On Tue, Aug 12, 2025 at 10:56 AM Mick <[email protected]> wrote:

> a point of order and a reminder: aside from suggestions that the CEP
> author is free to adopt or not, anything that's assuming to steer what the
> CEP should be should be accompanied with the willingness to commit in
> helping making it happen.  we want to work as a meritocracy: those that
> lead the work have the say, and blocking their chosen approach against
> their wishes is only on clear technical reasons.  API designs (CQL
> additions) always needs to be chosen and evolved carefully, and every CEP
> proposed should be open to that being naturally part of its discussion
> pre-vote.
>
> following the PG approach does make a lot of sense.
> what are your thoughts on it Jyothsna & Yifan ?
>
>
>
> > On 12 Aug 2025, at 09:14, Štefan Miklošovič <[email protected]>
> wrote:
> >
> > I like the idea of COMMENT ON and alike from PG! Yes, great stuff, as we
> do not invent anything custom and we will be as close as possible to
> industry standard.
> >
> > So, if I understand this correctly, on COMMENT ON, we would save each
> comment to a dedicated table.

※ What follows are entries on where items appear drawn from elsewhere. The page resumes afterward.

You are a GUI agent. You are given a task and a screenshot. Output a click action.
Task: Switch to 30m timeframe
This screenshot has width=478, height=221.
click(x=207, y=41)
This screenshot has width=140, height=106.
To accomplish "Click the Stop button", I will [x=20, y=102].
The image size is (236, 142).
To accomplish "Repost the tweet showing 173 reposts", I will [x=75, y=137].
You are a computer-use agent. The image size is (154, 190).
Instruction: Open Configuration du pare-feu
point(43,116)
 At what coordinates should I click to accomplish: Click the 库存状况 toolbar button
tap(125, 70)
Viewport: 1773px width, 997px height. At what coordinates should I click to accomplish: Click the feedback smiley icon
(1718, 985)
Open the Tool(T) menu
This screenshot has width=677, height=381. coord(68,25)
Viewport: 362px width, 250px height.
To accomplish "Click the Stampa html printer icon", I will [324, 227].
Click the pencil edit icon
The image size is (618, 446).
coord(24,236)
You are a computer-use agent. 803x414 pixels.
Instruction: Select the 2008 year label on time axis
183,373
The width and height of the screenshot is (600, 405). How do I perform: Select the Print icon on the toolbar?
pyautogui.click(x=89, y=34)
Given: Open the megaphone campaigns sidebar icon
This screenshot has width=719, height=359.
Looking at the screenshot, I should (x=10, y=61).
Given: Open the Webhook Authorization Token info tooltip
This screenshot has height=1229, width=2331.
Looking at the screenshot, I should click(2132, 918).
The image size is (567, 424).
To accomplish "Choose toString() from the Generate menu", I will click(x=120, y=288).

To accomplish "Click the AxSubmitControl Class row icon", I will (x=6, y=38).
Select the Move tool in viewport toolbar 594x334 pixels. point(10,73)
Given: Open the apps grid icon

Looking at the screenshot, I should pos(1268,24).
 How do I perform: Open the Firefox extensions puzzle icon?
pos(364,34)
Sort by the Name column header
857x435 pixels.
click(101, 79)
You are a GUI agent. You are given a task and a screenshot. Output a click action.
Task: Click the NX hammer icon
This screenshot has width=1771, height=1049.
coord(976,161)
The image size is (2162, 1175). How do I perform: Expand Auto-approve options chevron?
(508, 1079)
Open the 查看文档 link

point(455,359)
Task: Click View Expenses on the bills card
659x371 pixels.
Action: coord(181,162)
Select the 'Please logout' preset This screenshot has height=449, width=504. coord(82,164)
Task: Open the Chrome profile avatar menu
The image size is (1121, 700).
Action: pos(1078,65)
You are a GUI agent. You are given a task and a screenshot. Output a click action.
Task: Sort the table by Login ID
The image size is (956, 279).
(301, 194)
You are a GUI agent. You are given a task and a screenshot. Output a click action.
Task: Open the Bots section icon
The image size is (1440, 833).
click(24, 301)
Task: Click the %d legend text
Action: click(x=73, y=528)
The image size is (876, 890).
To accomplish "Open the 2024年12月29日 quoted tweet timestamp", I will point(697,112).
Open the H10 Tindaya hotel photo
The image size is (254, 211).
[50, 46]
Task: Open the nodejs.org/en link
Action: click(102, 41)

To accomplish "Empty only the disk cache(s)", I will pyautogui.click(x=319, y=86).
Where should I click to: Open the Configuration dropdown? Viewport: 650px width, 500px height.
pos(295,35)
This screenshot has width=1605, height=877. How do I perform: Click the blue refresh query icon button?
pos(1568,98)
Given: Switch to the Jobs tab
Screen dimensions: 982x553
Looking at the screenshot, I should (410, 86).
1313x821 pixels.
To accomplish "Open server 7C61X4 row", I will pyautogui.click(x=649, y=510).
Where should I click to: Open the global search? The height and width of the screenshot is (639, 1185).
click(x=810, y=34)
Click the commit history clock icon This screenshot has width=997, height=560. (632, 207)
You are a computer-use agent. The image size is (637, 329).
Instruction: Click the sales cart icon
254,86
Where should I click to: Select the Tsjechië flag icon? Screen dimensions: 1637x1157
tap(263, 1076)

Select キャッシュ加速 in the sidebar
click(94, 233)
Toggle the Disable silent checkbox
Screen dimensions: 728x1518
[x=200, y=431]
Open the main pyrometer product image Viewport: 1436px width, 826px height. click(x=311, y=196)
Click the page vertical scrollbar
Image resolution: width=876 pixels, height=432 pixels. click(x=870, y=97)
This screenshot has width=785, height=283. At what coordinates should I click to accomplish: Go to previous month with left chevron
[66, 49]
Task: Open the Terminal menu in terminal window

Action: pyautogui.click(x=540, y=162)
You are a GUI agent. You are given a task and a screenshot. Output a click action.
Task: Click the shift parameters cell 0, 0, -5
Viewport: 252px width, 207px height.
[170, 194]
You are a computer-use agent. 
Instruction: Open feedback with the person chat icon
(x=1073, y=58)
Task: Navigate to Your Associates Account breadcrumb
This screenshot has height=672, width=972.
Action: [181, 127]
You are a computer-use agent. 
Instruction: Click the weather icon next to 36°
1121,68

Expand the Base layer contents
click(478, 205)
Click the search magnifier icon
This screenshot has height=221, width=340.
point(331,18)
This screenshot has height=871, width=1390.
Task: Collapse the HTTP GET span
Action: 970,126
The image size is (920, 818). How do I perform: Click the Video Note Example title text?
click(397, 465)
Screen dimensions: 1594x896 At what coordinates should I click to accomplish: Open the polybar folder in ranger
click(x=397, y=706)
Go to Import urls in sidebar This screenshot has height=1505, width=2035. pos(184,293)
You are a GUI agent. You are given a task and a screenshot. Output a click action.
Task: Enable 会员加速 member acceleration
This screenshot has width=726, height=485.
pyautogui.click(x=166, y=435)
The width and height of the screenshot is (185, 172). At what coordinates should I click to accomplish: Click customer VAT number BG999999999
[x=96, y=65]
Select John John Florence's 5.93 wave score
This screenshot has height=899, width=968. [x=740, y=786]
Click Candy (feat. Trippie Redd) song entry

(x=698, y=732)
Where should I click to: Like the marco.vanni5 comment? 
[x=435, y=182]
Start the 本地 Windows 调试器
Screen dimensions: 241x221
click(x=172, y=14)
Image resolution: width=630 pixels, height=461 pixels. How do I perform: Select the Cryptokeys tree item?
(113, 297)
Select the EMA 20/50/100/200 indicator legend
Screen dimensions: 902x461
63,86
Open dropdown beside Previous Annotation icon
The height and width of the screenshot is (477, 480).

Then on DESCRIBE, we would "enrich" the CQL
> element we are describing with commentary, if any, from that comment table,
> correct?
> >
> > I, in general, support this idea, but as usual the devil is in the
> details. I am just genuinely curious how this would work in practice.
> >
> >
> > If we go with COMMENT ON, is this going to be stored to TCM or not?
> >
> >
> > If the answer is yes, then it is way more simpler, because then this
> commentary would be dispersed by the means of TCM and each node would apply
> this transformation locally to system_schema.annotations.
> >
> > If the answer is no and if there is a cluster and we do COMMENT ON, then
> this comment has to be saved to a table. If we rule out TCM as a vehicle
> for the dispersion of these comments, that comment table has to be
> distributed / replicated, correct? I do not think that we can create that
> table under system_schema then, as that is on LocalStrategy and all
> modifications to that are, as I understand it, done via TCM?
> >
> > Hence, I guess the better place for that is under system_distributed?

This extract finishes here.